Please restate every record below word for word.

+ + +

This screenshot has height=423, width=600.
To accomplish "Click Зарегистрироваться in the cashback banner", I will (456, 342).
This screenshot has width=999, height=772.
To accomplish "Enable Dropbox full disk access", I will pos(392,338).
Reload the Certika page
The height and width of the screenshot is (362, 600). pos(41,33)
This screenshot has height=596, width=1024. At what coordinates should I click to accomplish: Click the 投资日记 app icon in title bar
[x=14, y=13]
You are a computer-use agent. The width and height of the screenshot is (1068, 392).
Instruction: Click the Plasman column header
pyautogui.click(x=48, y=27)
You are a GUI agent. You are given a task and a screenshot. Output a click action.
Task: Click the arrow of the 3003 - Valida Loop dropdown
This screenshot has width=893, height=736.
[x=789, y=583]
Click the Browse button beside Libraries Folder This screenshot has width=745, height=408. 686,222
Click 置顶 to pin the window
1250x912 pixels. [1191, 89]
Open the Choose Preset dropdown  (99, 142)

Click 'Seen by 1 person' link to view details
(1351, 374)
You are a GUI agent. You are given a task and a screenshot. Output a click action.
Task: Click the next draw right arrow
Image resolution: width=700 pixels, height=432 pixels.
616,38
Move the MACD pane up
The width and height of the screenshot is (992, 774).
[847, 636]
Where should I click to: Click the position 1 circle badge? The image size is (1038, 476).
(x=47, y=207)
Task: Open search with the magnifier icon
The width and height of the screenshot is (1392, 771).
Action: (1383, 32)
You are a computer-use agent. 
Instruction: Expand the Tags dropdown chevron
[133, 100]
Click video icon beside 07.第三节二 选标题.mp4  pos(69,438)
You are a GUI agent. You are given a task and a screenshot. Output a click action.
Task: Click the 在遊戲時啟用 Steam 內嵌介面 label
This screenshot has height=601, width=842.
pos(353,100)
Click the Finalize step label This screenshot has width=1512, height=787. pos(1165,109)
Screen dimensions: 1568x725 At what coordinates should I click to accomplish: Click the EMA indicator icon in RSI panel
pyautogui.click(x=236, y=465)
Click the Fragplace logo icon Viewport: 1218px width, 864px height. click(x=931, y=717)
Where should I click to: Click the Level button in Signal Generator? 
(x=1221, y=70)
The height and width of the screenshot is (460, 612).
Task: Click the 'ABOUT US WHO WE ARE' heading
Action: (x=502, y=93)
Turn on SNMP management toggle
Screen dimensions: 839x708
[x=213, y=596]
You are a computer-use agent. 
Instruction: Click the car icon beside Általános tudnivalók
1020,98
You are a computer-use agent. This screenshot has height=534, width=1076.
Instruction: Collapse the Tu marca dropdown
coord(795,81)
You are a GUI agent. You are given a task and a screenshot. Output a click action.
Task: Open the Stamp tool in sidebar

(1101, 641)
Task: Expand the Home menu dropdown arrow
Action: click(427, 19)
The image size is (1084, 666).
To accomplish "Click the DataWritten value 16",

+ + +

Task output ▸
This screenshot has height=423, width=600.
To accomplish "Click Зарегистрироваться in the cashback banner", I will (456, 342).
This screenshot has width=999, height=772.
To accomplish "Enable Dropbox full disk access", I will pos(392,338).
Reload the Certika page
The height and width of the screenshot is (362, 600). pos(41,33)
This screenshot has height=596, width=1024. At what coordinates should I click to accomplish: Click the 投资日记 app icon in title bar
[x=14, y=13]
You are a computer-use agent. The width and height of the screenshot is (1068, 392).
Instruction: Click the Plasman column header
pyautogui.click(x=48, y=27)
You are a GUI agent. You are given a task and a screenshot. Output a click action.
Task: Click the arrow of the 3003 - Valida Loop dropdown
This screenshot has width=893, height=736.
[x=789, y=583]
Click the Browse button beside Libraries Folder This screenshot has width=745, height=408. 686,222
Click 置顶 to pin the window
1250x912 pixels. [1191, 89]
Open the Choose Preset dropdown  (99, 142)

Click 'Seen by 1 person' link to view details
(1351, 374)
You are a GUI agent. You are given a task and a screenshot. Output a click action.
Task: Click the next draw right arrow
Image resolution: width=700 pixels, height=432 pixels.
616,38
Move the MACD pane up
The width and height of the screenshot is (992, 774).
[847, 636]
Where should I click to: Click the position 1 circle badge? The image size is (1038, 476).
(x=47, y=207)
Task: Open search with the magnifier icon
The width and height of the screenshot is (1392, 771).
Action: (1383, 32)
You are a computer-use agent. 
Instruction: Expand the Tags dropdown chevron
[133, 100]
Click video icon beside 07.第三节二 选标题.mp4  pos(69,438)
You are a GUI agent. You are given a task and a screenshot. Output a click action.
Task: Click the 在遊戲時啟用 Steam 內嵌介面 label
This screenshot has height=601, width=842.
pos(353,100)
Click the Finalize step label This screenshot has width=1512, height=787. pos(1165,109)
Screen dimensions: 1568x725 At what coordinates should I click to accomplish: Click the EMA indicator icon in RSI panel
pyautogui.click(x=236, y=465)
Click the Fragplace logo icon Viewport: 1218px width, 864px height. click(x=931, y=717)
Where should I click to: Click the Level button in Signal Generator? 
(x=1221, y=70)
The height and width of the screenshot is (460, 612).
Task: Click the 'ABOUT US WHO WE ARE' heading
Action: (x=502, y=93)
Turn on SNMP management toggle
Screen dimensions: 839x708
[x=213, y=596]
You are a computer-use agent. 
Instruction: Click the car icon beside Általános tudnivalók
1020,98
You are a computer-use agent. This screenshot has height=534, width=1076.
Instruction: Collapse the Tu marca dropdown
coord(795,81)
You are a GUI agent. You are given a task and a screenshot. Output a click action.
Task: Open the Stamp tool in sidebar

(1101, 641)
Task: Expand the Home menu dropdown arrow
Action: click(427, 19)
The image size is (1084, 666).
To accomplish "Click the DataWritten value 16",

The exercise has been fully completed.